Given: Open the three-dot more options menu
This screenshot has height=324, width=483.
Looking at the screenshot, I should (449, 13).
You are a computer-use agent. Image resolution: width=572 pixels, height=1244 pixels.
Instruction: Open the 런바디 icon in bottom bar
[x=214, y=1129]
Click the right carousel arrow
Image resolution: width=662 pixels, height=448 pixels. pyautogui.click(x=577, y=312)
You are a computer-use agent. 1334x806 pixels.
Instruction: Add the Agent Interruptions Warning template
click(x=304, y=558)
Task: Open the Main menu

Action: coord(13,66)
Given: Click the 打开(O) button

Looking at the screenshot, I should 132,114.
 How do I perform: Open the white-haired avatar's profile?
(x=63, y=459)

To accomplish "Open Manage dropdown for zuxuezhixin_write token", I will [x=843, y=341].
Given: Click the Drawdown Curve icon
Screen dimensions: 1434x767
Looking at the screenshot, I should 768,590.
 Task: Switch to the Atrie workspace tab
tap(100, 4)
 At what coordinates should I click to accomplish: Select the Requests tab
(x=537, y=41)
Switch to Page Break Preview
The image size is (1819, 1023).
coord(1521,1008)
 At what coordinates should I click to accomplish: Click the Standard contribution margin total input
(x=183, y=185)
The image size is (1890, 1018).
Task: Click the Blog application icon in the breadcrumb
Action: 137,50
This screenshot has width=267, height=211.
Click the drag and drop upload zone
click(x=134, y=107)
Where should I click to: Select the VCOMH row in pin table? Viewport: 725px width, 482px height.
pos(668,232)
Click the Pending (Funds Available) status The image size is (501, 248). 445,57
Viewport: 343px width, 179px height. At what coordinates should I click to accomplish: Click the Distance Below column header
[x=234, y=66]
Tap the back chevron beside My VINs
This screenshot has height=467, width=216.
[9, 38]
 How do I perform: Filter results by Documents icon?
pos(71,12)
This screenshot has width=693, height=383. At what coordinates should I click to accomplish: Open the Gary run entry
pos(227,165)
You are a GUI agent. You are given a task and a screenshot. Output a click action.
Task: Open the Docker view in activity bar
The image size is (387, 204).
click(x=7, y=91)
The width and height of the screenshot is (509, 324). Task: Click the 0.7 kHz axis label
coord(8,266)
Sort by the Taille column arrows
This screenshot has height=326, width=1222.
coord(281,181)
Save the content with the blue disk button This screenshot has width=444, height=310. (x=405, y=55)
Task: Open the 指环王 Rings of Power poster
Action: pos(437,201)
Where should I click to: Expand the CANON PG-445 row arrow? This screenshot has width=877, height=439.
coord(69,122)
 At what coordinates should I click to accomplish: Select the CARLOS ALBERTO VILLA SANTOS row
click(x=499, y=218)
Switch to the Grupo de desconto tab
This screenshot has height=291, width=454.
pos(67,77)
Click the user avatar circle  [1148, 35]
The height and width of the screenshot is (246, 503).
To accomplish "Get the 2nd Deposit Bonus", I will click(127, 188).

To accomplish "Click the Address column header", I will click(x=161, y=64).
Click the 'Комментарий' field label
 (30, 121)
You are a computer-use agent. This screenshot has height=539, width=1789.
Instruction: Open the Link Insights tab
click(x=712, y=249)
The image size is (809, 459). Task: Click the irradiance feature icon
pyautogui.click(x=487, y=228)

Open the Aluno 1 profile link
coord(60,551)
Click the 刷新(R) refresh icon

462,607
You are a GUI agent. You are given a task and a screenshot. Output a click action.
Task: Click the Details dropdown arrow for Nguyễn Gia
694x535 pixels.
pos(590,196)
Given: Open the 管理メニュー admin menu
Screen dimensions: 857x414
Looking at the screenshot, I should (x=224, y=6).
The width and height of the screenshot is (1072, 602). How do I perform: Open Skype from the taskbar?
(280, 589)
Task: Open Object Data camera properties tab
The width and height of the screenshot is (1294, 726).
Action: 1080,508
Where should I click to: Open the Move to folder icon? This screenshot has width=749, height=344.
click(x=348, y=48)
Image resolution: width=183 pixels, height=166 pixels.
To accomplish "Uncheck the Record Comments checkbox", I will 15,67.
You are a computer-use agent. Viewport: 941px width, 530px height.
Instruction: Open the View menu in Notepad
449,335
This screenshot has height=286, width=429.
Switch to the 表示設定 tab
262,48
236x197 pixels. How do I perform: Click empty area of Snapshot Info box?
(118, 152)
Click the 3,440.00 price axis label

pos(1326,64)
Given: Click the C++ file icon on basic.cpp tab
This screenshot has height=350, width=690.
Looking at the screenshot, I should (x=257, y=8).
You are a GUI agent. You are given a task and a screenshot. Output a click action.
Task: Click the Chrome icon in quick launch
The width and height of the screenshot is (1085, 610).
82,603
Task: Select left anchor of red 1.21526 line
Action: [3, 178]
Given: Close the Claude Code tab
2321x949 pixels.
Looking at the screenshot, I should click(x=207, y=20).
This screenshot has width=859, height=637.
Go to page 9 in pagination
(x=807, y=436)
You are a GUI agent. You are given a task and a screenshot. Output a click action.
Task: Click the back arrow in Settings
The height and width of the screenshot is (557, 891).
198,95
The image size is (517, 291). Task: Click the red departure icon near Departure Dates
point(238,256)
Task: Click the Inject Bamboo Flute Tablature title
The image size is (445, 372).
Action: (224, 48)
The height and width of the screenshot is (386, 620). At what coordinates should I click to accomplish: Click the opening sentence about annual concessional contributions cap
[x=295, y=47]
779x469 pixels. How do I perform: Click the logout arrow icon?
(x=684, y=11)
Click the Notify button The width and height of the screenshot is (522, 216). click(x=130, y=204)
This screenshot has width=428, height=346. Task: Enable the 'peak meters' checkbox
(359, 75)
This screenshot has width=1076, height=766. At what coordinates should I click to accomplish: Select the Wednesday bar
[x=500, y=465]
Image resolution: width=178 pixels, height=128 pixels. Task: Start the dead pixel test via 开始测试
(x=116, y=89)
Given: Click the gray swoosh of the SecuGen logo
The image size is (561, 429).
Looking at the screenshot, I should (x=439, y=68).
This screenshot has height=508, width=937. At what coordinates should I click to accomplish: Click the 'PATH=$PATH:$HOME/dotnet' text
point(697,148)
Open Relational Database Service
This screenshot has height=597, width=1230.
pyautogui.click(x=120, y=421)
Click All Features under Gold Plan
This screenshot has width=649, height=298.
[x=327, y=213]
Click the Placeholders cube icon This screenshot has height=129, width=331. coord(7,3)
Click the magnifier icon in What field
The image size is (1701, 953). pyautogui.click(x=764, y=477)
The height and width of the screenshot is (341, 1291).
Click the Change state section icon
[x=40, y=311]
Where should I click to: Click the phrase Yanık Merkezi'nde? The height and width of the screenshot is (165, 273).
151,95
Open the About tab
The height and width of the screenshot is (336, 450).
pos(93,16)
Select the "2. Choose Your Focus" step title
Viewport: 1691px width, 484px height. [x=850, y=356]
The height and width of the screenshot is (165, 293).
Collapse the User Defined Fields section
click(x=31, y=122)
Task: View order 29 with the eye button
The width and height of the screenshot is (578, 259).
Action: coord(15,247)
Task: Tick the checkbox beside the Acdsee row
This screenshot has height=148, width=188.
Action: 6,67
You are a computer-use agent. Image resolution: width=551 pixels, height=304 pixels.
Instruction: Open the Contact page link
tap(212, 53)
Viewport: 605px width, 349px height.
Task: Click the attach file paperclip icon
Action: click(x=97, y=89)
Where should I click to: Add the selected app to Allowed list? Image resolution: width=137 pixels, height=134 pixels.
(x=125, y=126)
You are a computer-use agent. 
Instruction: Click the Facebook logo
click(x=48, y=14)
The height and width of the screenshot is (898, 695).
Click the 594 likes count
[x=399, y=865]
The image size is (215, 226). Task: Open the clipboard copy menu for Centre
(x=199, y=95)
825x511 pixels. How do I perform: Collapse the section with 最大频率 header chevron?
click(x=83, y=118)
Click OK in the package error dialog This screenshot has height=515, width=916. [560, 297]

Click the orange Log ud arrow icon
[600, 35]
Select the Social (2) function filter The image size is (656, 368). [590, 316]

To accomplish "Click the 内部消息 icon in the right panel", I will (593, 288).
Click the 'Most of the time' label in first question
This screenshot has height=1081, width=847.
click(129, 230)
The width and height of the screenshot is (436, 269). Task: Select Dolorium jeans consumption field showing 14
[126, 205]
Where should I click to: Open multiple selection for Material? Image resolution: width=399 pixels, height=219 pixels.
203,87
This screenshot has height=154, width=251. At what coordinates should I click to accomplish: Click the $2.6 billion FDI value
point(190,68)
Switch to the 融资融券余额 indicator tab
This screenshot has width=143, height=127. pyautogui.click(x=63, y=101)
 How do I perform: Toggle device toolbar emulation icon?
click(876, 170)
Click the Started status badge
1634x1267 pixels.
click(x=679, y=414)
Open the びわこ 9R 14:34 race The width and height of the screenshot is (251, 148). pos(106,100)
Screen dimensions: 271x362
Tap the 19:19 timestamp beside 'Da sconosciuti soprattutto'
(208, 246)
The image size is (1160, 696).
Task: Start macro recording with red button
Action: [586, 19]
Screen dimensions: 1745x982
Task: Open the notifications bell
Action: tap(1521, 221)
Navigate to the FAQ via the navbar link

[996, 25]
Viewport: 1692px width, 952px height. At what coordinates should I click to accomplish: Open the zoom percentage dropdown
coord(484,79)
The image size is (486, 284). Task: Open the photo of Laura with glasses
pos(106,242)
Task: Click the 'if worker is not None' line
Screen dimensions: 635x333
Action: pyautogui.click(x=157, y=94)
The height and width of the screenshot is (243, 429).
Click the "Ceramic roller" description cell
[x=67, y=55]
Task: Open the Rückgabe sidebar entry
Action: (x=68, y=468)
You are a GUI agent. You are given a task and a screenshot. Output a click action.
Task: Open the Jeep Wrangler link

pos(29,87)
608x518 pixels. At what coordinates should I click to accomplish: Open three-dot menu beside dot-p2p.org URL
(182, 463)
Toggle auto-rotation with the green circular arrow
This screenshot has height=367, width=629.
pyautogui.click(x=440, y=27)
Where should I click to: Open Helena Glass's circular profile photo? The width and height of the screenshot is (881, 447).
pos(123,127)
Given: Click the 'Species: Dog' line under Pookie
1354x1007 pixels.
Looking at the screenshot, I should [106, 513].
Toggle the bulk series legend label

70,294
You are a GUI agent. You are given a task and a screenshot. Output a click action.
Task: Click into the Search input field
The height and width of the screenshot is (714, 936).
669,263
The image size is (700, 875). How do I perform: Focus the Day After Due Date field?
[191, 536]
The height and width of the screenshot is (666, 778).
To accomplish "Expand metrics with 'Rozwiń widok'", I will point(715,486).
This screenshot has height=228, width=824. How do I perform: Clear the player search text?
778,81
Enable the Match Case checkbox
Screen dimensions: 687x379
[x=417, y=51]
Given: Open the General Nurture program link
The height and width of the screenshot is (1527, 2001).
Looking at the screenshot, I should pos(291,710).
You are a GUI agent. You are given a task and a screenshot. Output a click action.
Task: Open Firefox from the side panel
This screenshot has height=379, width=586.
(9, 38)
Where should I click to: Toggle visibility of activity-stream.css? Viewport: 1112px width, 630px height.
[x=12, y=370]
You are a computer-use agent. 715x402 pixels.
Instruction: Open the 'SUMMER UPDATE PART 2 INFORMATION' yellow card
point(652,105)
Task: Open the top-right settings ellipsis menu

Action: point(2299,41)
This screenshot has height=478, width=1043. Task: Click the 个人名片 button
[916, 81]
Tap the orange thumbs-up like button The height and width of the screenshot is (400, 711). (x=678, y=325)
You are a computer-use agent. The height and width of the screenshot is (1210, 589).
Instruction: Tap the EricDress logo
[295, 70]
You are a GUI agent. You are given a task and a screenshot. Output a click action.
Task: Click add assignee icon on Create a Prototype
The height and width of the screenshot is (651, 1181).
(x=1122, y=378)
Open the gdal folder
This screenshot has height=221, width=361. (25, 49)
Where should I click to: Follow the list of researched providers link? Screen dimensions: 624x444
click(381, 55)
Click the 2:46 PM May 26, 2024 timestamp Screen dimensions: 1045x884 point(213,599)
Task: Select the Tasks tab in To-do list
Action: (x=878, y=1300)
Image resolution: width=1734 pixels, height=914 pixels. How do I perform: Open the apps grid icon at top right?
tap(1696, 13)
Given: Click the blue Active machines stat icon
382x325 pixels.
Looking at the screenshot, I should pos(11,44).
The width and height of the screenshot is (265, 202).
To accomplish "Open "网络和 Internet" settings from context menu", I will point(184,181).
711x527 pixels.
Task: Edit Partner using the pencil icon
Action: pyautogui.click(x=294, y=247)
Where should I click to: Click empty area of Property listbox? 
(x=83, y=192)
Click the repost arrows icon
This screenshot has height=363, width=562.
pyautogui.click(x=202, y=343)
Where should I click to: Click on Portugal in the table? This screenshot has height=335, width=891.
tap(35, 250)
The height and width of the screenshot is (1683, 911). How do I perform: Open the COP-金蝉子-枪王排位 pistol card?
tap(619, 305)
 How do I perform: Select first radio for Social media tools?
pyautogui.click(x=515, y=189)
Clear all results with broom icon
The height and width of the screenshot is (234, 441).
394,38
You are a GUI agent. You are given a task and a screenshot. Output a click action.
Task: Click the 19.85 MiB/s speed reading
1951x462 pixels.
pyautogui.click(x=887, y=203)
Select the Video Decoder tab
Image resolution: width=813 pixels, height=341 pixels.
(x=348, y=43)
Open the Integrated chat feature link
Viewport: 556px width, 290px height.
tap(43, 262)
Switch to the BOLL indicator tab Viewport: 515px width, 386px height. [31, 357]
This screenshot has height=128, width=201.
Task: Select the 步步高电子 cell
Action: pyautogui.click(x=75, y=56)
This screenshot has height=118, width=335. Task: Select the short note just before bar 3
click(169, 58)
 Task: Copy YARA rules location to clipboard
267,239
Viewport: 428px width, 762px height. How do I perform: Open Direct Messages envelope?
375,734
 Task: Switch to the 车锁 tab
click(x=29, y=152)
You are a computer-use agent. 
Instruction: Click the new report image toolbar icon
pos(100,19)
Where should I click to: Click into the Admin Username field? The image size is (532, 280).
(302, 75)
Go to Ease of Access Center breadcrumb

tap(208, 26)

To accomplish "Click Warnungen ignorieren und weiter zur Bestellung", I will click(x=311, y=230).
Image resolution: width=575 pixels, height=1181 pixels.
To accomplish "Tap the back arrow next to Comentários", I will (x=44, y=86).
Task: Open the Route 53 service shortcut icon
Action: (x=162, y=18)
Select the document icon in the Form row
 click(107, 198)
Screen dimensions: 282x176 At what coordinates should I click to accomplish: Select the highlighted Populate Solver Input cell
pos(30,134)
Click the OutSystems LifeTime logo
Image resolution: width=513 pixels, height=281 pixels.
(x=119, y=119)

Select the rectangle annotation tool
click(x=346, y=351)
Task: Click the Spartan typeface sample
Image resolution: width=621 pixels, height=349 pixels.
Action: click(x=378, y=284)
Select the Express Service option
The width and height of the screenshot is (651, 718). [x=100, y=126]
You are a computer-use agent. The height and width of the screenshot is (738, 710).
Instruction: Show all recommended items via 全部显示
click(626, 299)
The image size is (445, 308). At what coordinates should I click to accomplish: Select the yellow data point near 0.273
+---+
#### What is needed:
Take the lines from the one containing "margin total input" through the one containing "click(x=7, y=91)", swap "Distance Below" for "Distance Above", and return only those lines with nothing else altered.

#### Task solution:
 At what coordinates should I click to accomplish: Click the Standard contribution margin total input
(x=183, y=185)
The image size is (1890, 1018).
Task: Click the Blog application icon in the breadcrumb
Action: 137,50
This screenshot has width=267, height=211.
Click the drag and drop upload zone
click(x=134, y=107)
Where should I click to: Select the VCOMH row in pin table? Viewport: 725px width, 482px height.
pos(668,232)
Click the Pending (Funds Available) status The image size is (501, 248). 445,57
Viewport: 343px width, 179px height. At what coordinates should I click to accomplish: Click the Distance Above column header
[x=234, y=66]
Tap the back chevron beside My VINs
This screenshot has height=467, width=216.
[9, 38]
 How do I perform: Filter results by Documents icon?
pos(71,12)
This screenshot has width=693, height=383. At what coordinates should I click to accomplish: Open the Gary run entry
pos(227,165)
You are a GUI agent. You are given a task and a screenshot. Output a click action.
Task: Open the Docker view in activity bar
The image size is (387, 204).
click(x=7, y=91)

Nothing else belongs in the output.